━━━ LES DONNÉES

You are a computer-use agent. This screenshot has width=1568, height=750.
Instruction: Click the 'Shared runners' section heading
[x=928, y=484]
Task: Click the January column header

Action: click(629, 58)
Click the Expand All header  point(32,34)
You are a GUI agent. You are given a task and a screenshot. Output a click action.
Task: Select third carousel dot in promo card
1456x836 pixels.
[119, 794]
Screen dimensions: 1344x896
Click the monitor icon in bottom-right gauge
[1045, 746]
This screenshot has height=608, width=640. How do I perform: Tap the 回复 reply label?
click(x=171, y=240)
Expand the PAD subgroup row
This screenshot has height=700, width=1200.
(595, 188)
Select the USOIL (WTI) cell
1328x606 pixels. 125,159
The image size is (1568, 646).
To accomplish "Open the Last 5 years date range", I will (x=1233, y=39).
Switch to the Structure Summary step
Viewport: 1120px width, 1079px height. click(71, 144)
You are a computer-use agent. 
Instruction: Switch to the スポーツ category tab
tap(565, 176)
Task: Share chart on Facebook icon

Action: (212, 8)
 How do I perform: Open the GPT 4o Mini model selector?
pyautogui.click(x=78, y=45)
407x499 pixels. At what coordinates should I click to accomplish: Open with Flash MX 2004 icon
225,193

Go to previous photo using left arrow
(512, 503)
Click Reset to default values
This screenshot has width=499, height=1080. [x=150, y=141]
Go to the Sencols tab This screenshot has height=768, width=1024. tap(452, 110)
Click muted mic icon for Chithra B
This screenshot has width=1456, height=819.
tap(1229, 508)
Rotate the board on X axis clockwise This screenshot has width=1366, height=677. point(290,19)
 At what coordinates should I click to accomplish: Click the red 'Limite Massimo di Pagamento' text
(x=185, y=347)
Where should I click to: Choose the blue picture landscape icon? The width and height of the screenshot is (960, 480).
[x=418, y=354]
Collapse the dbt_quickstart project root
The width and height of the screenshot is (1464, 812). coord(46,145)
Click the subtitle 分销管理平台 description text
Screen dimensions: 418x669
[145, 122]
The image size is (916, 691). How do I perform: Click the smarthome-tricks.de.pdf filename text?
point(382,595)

━━━━━━

= TRAVAIL À RÉALISER =
Réécrivez les lignes allant de celle qui contient "Switch to the Structure Summary step" jusqu'à celle qui contient "This screenshot has width=499, height=1080." incluse, en substituant "right arrow" à "left arrow" et en laissant tout le reste inchangé.

= SOLUTION PROPOSÉE =
Switch to the Structure Summary step
Viewport: 1120px width, 1079px height. click(71, 144)
You are a computer-use agent. 
Instruction: Switch to the スポーツ category tab
tap(565, 176)
Task: Share chart on Facebook icon

Action: (212, 8)
 How do I perform: Open the GPT 4o Mini model selector?
pyautogui.click(x=78, y=45)
407x499 pixels. At what coordinates should I click to accomplish: Open with Flash MX 2004 icon
225,193

Go to previous photo using right arrow
(512, 503)
Click Reset to default values
This screenshot has width=499, height=1080. [x=150, y=141]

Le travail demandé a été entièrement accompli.